>> Begin PASSAGE TO READ

Participants in Experiment 2 were 140 Japanese University learners of English. Among the 140 students, data provided by 32 students were excluded because of their error rates on the semantic or form processing tasks during the entire learning session. Further, data from 19 participants were excluded because of their error rates on the LDT. Although this attrition rate is somewhat higher than in previous studies of PLE, it is important to note that these individuals were learning novel L2 words which is considerably more difficult than the earlier L1 studies. Data from the remaining 89 participants are included in the following analyses (25 participants in the semantic processing condition, 31 participants in the form processing condition, and 33 participants in the control condition). The questionnaire for their background information revealed that most of them started learning English when they were 12 or 13 years old in their school, and the majority of them had at least 6 years of formal instruction of English.Footnote 3 Only one participant reported that he had studied English only for 4 years. Their scores of the TOEIC test indicated that their English proficiency was at the intermediate level. These results suggest that the participants in Experiment 2 belonged to a similar population to those in Experiment 1. The background information of the participants in this experiment appears in Table 4.
The power analysis for Experiment 2 indicated that a sample size of 27 in each condition allowed for the detection of small to moderate (.2 or larger) effects with 80% power. Although the sample size for the semantic condition falls slightly below this value (25 rather than 27), we accepted this small difference for present purposes, especially given the nature of the results (see Results section).

>> End PASSAGE TO READ
>> Begin DATA

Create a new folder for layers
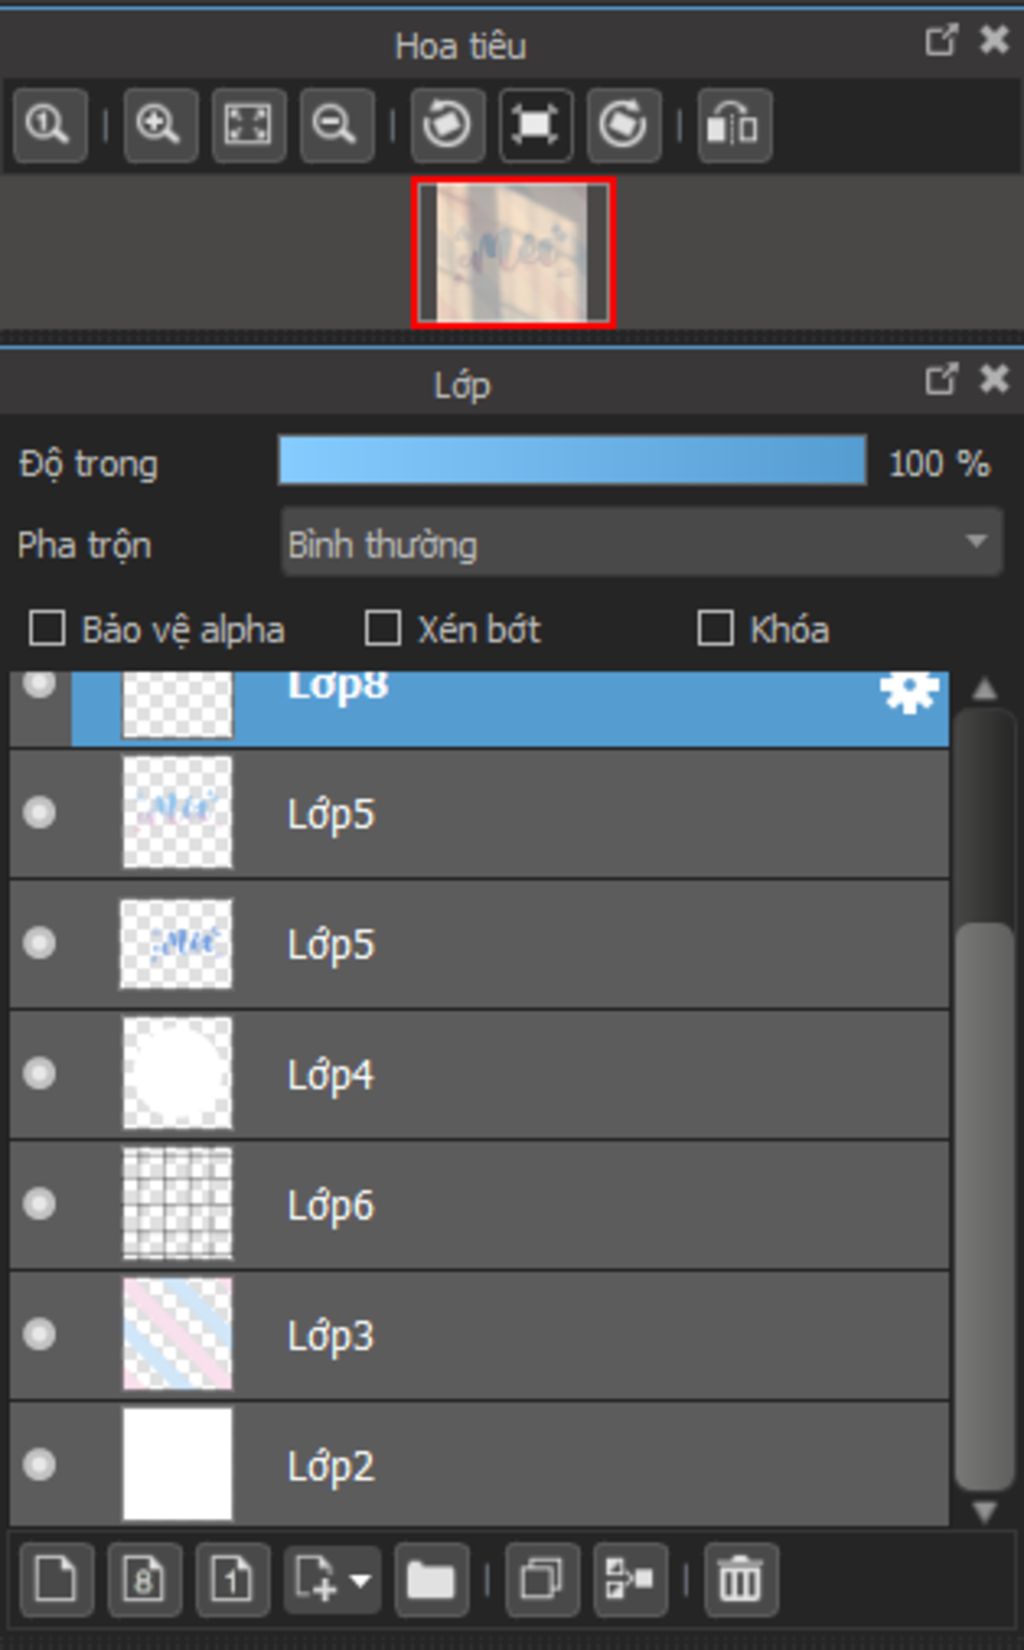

>> End DATA

--- WHAT IS EXPECTED ---
Continue the passage on the participants in Experiment 2, starting after its last sentence.

--- SOLVED EXERCISE ---
Stimuli and design of the experiment
This experiment consisted of a learning session followed by a testing session. In the learning session, there were three word-learning conditions: semantic processing, form processing, and control. In both the free and cued recall tests, we expected that participants focused on form would recall more L2 words, as they would devote a greater percentage of resources to processing L2 word forms. Conversely, we expected that individuals in the semantic learning condition would recall more L1 words as they would focus on meaning, rather than form. Following the recall testing session, there were two counterbalanced conditions in the masked form priming experiment: List 1 and List 2, as was the case with Experiment 1. Therefore, there were six between-subject conditions in total. The stimuli used in Experiment 1 were also used in this experiment. Additional stimuli used in the learning session were selected as follows:
Semantically related words to the 24 prime words, which were used in the semantic processing task, were chosen by ensuring that semantic relatedness existed between the two words in the WordNet lexical database (Princeton University, 2010) or Longman Roget’s Thesaurus dictionary. When there were several candidates, words whose familiarity ratings were relatively high in Yokokawa’s (2006) English word familiarity rating list for Japanese learners of English were chosen to better guarantee that these semantically related words were known by the participants.
Formally related words used in the form processing task were the same as target words in the masked form priming LDT.
Distractor words in the semantic and form processing tasks described later in the learning session were words that were not similar to the semantically related words nor formally related words, but had the same word length and similar levels of lexical characteristics of familiarity (Yokokawa, 2006) and frequency (Balota et al., 2007) to the corresponding semantically or formally related words.
The participants were randomly assigned to one of the six between-subject conditions. The counterbalancing in the testing session was achieved in the same way as in Experiment 1.
Apparatus and procedure
The same apparatus used in Experiment 1 was used in this experiment. As described above, the experiment consisted of a learning session and a testing session. Before the learning session began, the participants were instructed to remember 24 English words and their L1 translations as best as possible. They were also instructed that they could use any strategies to learn them except for reading them aloud and writing them down. They were also informed that they would be tested afterwards about the L2 words and corresponding L1 translations but were not informed about exactly what kind of tests they would take.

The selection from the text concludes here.